Wa Wa Wa

On Spicy Food and Being a Responsible Adult

Yesterday I visited a few friends.

One of them is obsessed with what we call ×2 noodles and their spicier ×3 noodles cousin. These are extremely spicy - ×2 is 8,800 Scoville units, ×3 is 13,200 Scoville units. They're also illegal in Denmark.

As this friend does, the meeting felt like an event. He photographed everything, they made food for those who didn't want to sacrifice their tongues, some came with their kids - it was a fun evening. This was important for me - because my girlfriend has COVID, I worked from home to help around and be available this whole week. Other than clerks at shops, this was my first face to face social interaction this week.

Back to spicy stuff - I, knowing my limit, asked for the measly ×2 noodles, while the rest of those who participated went for the ×3, the brave souls. I don't know how they did it - my meal was spicy!

After taking a few bites, and with the risk of this coming back to me for the rest of my life, I stopped eating - for me this level of spicy was more painful than it was fun.

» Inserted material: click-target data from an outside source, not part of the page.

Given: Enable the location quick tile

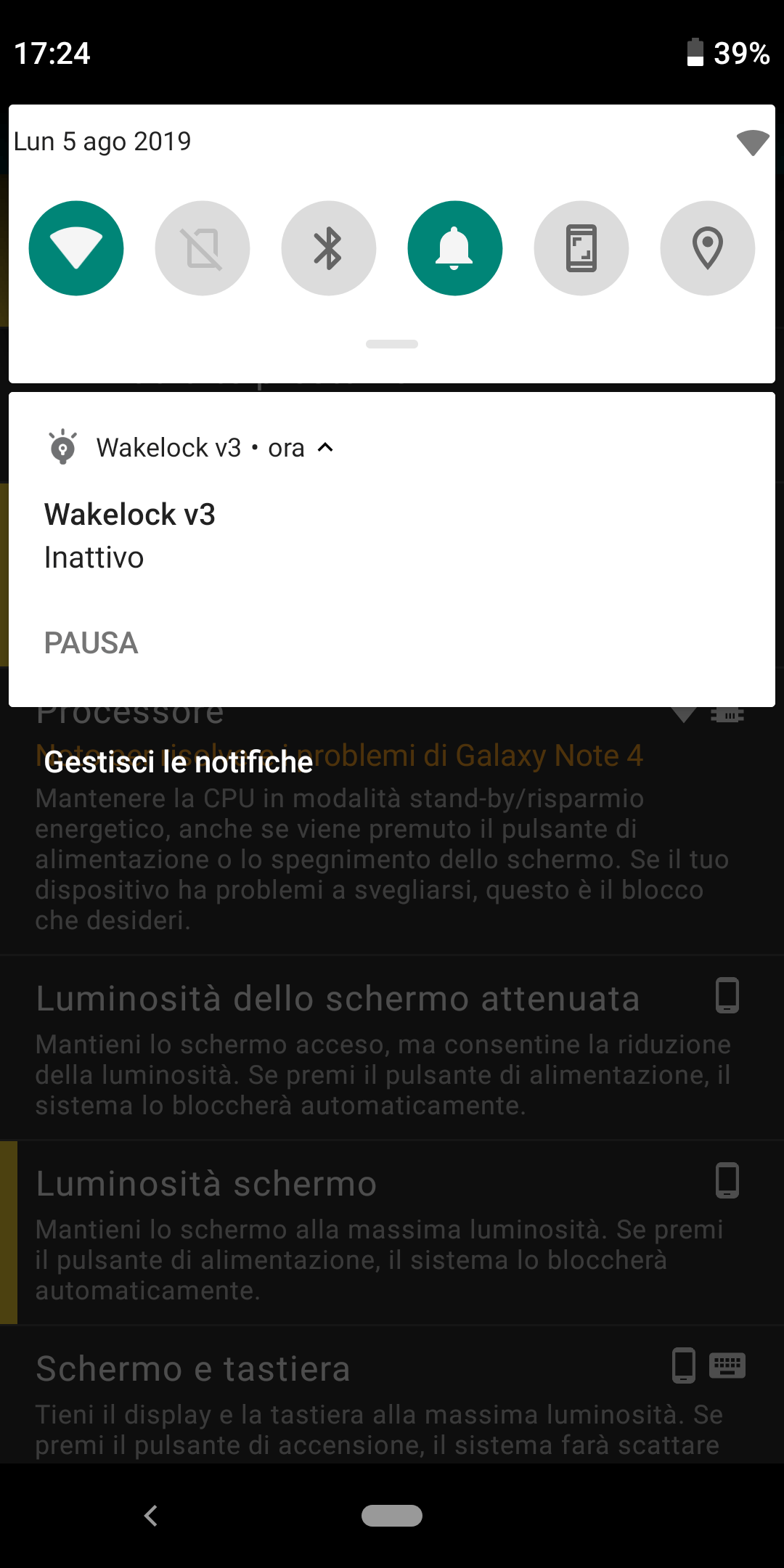Looking at the screenshot, I should coord(708,248).
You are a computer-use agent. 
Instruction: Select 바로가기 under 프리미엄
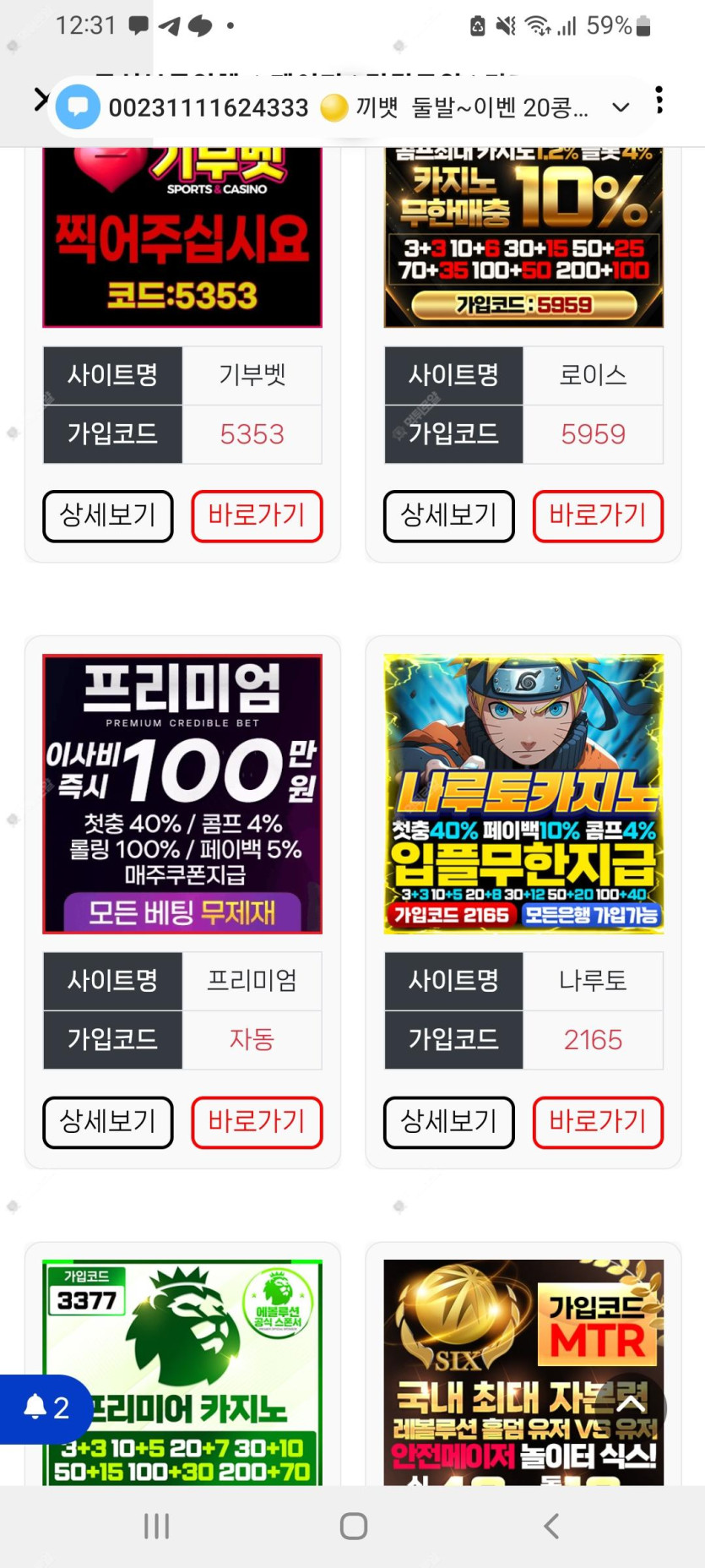pyautogui.click(x=257, y=1122)
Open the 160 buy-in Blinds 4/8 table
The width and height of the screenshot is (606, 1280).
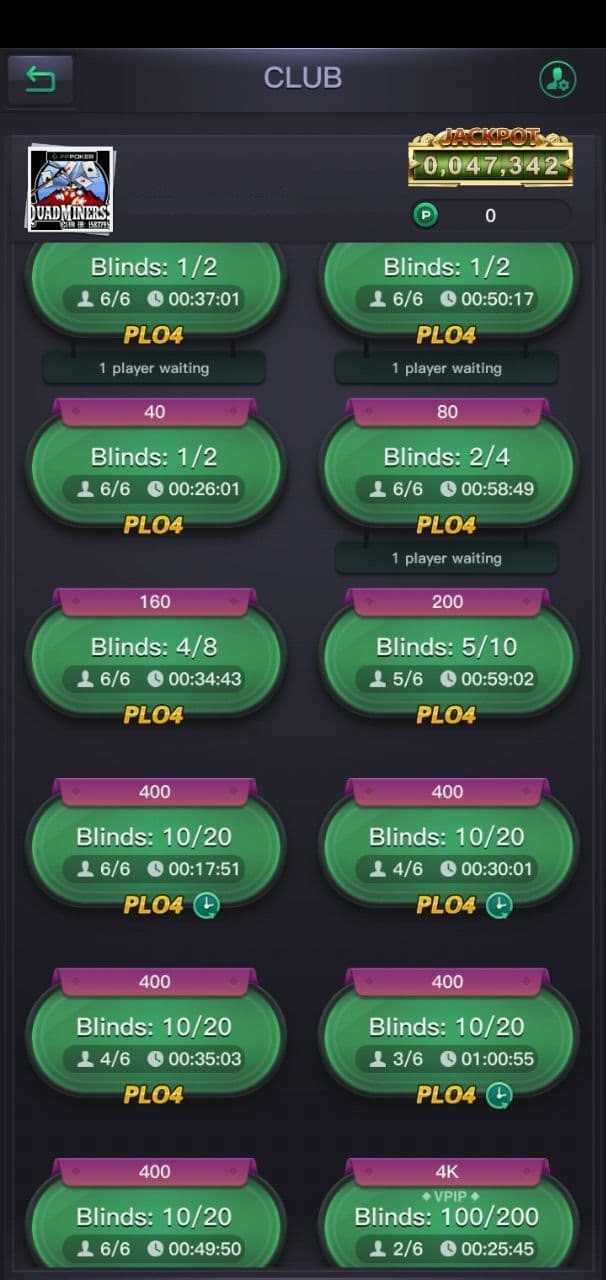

Younger me would've tried to complete this challenge. Younger me would've a better story to tell, and a feeling of accomplishment. He wouldn't, however, have a feeling of his tongue for a while afterwards. Adult me was responsible enough to understand that this test of endurance proves nothing significant, that I wouldn't want to suffer the effects of eating too much spicy stuff, that it's okay to stop if I'm suffering, and that I could live with the results.

When we were younger, the friend who organized this event, a few friends and me participated in an 18 hours movie marathon (that same friend is to blame for this too). The friend and I were the only ones who survived all of the movies without falling asleep. The whole ordeal provided me with a good story and a sense of achievement (even if it's a very unimportant one). I always wanted to try to do another movie marathon like this, knowing that most chances that, being older now, we wouldn't succeed. Now I know that, even if I'll fall asleep in such an event, I'll probably be okay with it.